Escreva a continuação do texto sobre a biografia de Salazar, começando logo após a última frase.

Trecho do texto
'''

Reproduzido da Folha de S.Paulo, 20/03/2011
João Pereira Coutinho
Salazar – Biografia definitiva, de Filipe Ribeiro de Meneses, traz novos parâmetros para compreender a atuação do ditador português, que forjou seu poder com base na austeridade fiscal, na retidão moral e na mitologia colonialista do país. Enraizado na sociedade, seu ideal de “paz e sossego” engendrou um Estado “tão forte que não precisava ser violento”.
Quem foi Salazar? A pergunta é mais difícil do que parece e, quatro décadas depois da morte, é raro encontrar uma resposta racional entre os lusos. Para uns, Salazar foi o supremo responsável pela “longa noite fascista” em Portugal – uma ditadura iniciada em 1928, reconfirmada e reconfigurada em 1933, e a que só o 25 de abril de 1974 conseguiu pôr cobro. Para outros, Salazar encontra-se no extremo oposto: o homem que resgatou Portugal da falência económica e política da Primeira República (1910-26), relançando o país entre as nações respeitáveis da Europa. Salazar, nessa bondosa visão, era o homem austero, celibatário (um “monge voluntariamente castrado”, como diriam os seus detractores), que viveu modestamente e, mais importante ainda, morreu modestamente. Eis a visão hagiográfica que Franco Nogueira, diplomata português do Estado Novo, deixou para a posteridade na biografia em seis volumes que dedicou ao ditador.

'''

Material fornecido
'''

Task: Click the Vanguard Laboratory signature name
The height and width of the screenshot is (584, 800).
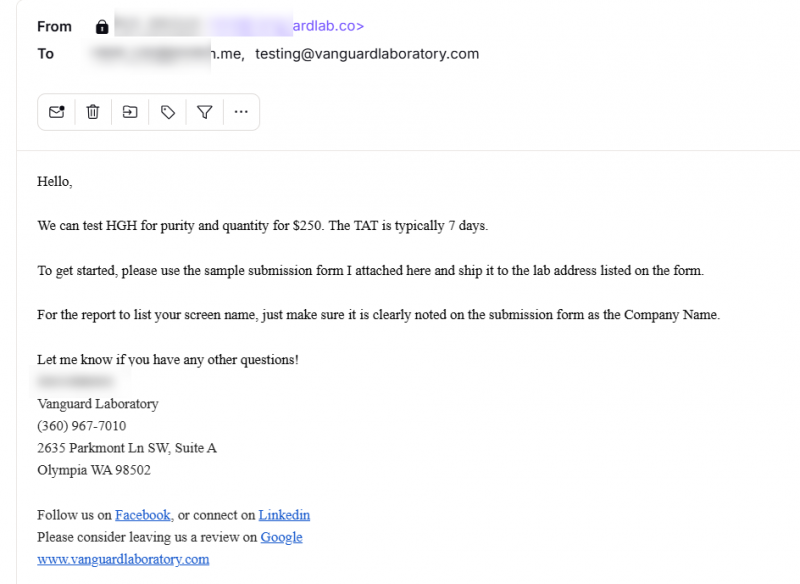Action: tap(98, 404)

'''
'''

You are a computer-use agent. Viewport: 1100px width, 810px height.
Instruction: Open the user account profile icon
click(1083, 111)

'''

Resultado da tarefa
Ambas as visões explicam pouco, ou nada: a recusa em olhar para Salazar com distanciamento e equilíbrio inscreve o ditador português na categoria da maldade absoluta – ou da bondade absoluta. Em qualquer dos casos, eleva-o acima do seu tempo e da particular história de Portugal no século 20.
A fé e as coisas da carne
Felizmente, essas expressões de irracionalismo têm mudado nos últimos anos, graças ao trabalho de uma nova geração de historiadores que, sem complexos ideológicos de esquerda ou direita, trabalham sobre Salazar e o Estado Novo de cabeça limpa. Mas, apesar de tudo, faltava ainda uma obra maior capaz de responder, muito prosaicamente, a duas ou três questões: de onde veio Salazar? Como se manteve no poder? Que herança deixou? Filipe Ribeiro de Meneses, sintomaticamente um “estrangeirado” que construiu a sua carreira na Irlanda, onde as polêmicas ideológicas sobre Salazar não chegam, escreveu uma monumental biografia de Salazar que ficará como um marco nos estudos sobre o homem e o seu regime: Salazar – Biografia Definitva [Leya Brasil, 816 págs., R$ 59,90]. Originalmente escrita e publicada em inglês, chega agora traduzida ao mercado brasileiro.
António de Oliveira Salazar (1889-1970) é um produto tipicamente português. O historiador Paul Johnson, no seu Modern Times, já notara com espanto que Salazar (e Marcelo Caetano, seu sucessor em 1968) constitui caso singular no código genético dos ditadores europeus, para não falar dos latino-americanos. Salazar não era um homem do Exército, nem aí fizera carreira, lealdades e glória. Também não emergira, como Hitler ou Mussolini, do bas-fond da agitação retórica e revolucionária das ruas, pronto para liquidar o liberalismo decadente. Salazar era um académico coimbrão, professor de Finanças Públicas, e até o fim cultivou essa imagem de rigor científico e distanciamento mundano, próprio de um scholar que contempla o mundo sub specie aeternitatis. Ribeiro de Meneses retoma igual observação e ela é mais do que uma simples referência à forma provinciana e reverente como os portugueses olham para os seus “doutores”.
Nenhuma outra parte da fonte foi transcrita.